Of course, the real question _should be_ why the media let it pass unchallenged in the first place.
No, David Hogg, Minority And LGBT People Did Not Start The Anti-Gun Movement
As the national coordinator for the Pink Pistols, the largest U.S. pro-queer gun group that was founded under the principle “Armed queers don’t get bashed,” I found Hogg’s statement not just wrong, but completely careless in its inaccuracy, and therefore callous to the injustice done to those people whom he is claiming to champion.

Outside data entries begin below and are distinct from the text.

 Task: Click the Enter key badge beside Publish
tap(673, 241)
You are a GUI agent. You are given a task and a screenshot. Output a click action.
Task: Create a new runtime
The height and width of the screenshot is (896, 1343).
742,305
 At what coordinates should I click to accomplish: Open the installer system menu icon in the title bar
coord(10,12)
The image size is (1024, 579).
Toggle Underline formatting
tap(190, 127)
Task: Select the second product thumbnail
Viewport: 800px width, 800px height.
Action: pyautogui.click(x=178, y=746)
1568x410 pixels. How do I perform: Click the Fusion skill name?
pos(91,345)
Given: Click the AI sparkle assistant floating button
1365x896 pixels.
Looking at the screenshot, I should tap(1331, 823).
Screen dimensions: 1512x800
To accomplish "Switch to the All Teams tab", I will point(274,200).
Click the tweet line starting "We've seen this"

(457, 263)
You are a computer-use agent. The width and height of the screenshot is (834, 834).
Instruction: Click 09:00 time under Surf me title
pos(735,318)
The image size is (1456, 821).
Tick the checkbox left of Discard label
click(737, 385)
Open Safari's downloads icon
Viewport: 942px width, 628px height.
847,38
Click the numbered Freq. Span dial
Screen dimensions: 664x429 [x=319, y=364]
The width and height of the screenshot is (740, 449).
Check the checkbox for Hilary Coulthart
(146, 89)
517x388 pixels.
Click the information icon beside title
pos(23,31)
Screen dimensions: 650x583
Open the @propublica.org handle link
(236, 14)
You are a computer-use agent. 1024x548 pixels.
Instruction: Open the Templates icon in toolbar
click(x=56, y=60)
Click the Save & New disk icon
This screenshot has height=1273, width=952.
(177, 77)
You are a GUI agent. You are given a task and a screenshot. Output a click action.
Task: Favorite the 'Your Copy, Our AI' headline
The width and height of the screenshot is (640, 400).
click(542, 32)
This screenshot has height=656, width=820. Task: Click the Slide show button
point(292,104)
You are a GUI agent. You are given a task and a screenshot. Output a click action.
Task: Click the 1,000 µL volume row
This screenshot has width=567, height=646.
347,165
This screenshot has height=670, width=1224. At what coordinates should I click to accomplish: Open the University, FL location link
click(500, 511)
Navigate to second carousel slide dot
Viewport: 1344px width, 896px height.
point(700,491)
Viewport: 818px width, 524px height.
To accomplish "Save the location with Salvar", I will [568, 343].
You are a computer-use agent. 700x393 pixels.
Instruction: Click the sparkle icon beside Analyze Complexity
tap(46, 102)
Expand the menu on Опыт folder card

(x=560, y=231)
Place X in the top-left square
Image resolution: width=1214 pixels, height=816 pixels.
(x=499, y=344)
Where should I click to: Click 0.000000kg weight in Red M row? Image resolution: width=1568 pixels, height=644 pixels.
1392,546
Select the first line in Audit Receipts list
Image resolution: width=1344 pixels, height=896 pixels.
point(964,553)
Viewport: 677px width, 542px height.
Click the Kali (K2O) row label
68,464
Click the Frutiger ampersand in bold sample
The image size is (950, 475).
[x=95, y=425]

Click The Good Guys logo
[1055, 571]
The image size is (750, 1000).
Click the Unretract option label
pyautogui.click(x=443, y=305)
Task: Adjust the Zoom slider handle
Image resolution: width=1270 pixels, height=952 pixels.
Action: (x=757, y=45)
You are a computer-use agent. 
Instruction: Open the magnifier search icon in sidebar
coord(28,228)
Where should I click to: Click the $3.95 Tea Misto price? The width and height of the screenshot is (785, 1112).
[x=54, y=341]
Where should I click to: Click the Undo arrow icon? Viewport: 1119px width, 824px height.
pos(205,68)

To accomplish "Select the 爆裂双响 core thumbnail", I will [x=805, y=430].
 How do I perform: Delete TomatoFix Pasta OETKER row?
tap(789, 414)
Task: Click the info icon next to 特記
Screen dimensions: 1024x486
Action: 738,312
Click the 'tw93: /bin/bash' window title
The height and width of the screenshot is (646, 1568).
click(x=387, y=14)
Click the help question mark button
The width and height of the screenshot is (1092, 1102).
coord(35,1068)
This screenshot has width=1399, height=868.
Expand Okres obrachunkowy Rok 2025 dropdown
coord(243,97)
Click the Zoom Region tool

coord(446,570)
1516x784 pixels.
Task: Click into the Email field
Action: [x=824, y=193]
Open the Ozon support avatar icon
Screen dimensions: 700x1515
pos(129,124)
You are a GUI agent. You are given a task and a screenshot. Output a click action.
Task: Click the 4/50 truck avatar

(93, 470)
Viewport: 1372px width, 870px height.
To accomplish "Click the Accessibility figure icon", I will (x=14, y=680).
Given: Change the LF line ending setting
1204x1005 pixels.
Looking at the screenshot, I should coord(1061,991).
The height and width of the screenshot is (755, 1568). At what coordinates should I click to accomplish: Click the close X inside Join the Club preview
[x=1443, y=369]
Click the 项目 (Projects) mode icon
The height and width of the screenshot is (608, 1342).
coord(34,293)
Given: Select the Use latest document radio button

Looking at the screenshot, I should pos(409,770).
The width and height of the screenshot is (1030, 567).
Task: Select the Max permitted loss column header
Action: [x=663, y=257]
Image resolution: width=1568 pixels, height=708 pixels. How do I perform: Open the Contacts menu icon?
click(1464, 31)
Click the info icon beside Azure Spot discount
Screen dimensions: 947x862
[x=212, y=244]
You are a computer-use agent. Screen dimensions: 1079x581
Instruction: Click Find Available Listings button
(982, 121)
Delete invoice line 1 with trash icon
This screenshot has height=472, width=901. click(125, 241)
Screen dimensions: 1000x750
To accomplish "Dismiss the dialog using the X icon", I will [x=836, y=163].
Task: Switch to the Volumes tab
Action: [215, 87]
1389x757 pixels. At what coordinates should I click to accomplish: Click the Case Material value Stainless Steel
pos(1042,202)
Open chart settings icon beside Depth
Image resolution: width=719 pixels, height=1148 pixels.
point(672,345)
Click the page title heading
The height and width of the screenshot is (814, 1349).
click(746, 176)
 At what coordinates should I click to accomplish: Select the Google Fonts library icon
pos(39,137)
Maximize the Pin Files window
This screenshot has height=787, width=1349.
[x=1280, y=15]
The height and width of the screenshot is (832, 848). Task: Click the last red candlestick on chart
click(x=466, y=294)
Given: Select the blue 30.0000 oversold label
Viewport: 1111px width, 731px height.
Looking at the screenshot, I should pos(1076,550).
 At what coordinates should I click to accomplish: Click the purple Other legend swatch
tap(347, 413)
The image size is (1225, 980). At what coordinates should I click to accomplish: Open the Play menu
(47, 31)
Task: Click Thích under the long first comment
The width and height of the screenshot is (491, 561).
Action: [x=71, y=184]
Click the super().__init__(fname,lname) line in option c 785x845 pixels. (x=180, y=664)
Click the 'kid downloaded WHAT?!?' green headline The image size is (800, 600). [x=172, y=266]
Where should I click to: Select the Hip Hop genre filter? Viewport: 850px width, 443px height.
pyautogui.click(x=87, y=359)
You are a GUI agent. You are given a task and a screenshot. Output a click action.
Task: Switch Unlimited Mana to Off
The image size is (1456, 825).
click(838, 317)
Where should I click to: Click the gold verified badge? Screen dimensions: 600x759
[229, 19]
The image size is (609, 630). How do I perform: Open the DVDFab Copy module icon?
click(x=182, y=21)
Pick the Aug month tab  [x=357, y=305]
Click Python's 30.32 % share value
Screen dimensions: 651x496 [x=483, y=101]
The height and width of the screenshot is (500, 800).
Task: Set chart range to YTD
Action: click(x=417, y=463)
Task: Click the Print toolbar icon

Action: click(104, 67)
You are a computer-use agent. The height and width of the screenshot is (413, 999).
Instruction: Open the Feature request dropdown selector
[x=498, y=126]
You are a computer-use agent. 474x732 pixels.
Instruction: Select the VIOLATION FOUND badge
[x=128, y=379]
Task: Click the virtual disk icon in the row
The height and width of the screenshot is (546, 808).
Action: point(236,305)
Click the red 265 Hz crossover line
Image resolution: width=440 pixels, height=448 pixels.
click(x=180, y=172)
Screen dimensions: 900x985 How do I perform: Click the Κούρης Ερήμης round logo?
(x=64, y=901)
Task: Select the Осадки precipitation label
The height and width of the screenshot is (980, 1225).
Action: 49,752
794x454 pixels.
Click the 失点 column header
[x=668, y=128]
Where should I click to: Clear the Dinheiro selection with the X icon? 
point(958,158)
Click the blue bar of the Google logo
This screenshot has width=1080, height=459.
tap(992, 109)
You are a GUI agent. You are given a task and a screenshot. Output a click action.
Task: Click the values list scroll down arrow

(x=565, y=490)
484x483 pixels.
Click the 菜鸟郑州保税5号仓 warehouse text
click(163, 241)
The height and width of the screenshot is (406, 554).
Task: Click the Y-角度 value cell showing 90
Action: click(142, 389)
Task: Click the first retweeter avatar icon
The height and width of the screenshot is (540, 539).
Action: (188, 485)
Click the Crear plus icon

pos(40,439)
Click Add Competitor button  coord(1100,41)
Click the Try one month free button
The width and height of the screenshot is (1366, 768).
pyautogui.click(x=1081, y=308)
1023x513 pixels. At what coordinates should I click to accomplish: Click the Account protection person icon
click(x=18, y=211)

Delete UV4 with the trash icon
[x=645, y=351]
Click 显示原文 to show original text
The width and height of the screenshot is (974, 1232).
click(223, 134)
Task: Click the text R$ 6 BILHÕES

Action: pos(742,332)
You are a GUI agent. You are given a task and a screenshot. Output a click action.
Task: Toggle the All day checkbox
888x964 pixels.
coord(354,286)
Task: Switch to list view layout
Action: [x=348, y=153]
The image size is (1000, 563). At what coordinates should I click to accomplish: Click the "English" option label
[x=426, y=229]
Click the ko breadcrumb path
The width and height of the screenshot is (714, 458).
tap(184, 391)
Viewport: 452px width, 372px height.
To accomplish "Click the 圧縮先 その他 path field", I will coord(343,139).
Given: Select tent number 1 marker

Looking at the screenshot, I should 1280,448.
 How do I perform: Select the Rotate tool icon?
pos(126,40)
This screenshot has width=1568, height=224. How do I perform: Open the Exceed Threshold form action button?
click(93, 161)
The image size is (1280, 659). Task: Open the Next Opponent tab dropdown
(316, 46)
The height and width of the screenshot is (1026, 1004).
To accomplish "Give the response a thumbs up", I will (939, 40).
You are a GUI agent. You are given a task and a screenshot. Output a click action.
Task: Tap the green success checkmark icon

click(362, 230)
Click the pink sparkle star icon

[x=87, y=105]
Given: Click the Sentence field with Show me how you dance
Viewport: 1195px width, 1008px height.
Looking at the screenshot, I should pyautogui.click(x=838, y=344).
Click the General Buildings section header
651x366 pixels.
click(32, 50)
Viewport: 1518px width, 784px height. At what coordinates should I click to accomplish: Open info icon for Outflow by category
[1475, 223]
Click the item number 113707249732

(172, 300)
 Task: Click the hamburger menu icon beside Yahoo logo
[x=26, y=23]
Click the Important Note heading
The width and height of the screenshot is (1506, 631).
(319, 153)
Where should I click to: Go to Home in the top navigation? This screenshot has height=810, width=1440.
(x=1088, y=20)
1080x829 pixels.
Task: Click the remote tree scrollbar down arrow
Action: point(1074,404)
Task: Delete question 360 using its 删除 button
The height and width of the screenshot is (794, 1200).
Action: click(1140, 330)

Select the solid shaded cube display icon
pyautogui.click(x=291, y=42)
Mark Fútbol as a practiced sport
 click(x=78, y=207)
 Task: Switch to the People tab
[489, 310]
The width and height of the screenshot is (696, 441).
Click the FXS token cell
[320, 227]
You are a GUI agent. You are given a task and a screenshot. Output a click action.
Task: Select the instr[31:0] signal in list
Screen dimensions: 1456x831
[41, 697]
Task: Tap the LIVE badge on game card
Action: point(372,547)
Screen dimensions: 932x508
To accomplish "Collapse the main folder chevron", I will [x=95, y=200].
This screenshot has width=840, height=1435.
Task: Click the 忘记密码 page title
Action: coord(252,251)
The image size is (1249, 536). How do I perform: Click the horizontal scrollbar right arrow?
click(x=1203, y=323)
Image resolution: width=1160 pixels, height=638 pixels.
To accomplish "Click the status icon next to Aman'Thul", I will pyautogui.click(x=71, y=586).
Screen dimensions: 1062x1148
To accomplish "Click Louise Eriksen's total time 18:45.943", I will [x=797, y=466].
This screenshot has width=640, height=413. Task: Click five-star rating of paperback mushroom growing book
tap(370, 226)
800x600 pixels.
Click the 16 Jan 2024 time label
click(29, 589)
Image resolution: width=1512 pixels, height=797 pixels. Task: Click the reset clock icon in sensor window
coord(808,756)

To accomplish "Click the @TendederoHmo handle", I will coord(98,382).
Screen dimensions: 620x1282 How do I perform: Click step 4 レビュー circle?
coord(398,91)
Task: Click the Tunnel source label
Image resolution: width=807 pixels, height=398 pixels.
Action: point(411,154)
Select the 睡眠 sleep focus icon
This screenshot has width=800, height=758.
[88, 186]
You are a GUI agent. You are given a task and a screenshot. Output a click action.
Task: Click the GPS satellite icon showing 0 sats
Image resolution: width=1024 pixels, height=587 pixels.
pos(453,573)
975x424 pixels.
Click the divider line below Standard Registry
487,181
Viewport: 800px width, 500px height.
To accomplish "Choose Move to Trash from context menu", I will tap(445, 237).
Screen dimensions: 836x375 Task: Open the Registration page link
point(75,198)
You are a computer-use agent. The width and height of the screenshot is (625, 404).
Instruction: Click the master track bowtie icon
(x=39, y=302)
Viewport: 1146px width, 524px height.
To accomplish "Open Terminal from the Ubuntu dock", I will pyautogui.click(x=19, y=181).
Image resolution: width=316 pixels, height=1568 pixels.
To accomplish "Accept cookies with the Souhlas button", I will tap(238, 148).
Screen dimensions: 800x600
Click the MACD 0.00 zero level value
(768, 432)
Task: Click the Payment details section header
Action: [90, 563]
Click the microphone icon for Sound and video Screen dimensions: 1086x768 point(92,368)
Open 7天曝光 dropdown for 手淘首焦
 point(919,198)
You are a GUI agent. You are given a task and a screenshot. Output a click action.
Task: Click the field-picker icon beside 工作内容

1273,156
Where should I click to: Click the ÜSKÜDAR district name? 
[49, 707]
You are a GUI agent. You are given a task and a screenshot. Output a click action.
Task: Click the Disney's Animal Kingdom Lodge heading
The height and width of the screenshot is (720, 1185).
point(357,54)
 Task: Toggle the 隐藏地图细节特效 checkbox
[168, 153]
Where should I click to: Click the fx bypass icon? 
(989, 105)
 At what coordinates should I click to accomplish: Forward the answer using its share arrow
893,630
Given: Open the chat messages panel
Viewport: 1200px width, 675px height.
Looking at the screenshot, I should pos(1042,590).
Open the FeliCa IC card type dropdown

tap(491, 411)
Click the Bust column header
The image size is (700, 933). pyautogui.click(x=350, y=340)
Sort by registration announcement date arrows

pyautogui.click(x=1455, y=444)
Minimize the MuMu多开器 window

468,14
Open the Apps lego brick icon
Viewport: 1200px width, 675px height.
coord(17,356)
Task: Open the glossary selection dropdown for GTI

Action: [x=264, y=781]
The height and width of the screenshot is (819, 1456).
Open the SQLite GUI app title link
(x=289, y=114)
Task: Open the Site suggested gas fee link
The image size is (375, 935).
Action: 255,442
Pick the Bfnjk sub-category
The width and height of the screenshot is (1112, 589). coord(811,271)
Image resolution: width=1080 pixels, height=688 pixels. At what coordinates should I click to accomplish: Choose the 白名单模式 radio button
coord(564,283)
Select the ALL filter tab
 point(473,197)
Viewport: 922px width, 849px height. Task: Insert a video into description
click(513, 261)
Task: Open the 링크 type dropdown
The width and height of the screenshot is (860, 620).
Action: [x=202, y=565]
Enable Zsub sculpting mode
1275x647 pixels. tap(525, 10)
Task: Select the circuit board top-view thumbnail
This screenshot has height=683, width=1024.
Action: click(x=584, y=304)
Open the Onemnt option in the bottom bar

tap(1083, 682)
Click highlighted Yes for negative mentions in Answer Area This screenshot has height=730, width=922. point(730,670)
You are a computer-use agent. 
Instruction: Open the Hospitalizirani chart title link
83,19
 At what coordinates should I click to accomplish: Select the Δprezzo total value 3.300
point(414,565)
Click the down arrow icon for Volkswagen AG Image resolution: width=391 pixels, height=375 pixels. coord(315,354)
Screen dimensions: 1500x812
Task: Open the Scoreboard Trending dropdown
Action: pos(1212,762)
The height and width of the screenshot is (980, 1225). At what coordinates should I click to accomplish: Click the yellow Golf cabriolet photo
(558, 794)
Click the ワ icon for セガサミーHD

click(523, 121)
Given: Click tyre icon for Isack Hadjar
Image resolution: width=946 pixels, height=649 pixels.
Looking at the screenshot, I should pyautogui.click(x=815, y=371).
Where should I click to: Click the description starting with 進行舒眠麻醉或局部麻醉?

Hogg speaks of “centuries of gun violence prevention.” I have no idea how he arrived at this number, and I doubt anyone else does, either. If there is a history book that tells the story of how non-white queer women and transwomen started a gun control movement in 1820, then I would very much like to read it.

I specify the year 1820 because Hogg’s use of the plural for century indicates a minimum of 200 years, and the United States will be only 244 years old this July 4. In the 44-year period between 1776 and 1820, our country was nearly always at war, including the Revolutionary War, the Franco-American Naval War, the Barbary Wars, the War of 1812, and the Creek War. During that time our nation still relied upon militias composed of volunteers with privately owned rifles and pistols. So restricting arms only to those citizens who belonged to a standing army would not only have severely hampered a fledgling America’s struggle for existence both on home soil and abroad, but gun control as we know it today would have been an alien concept to American colonists and early citizens.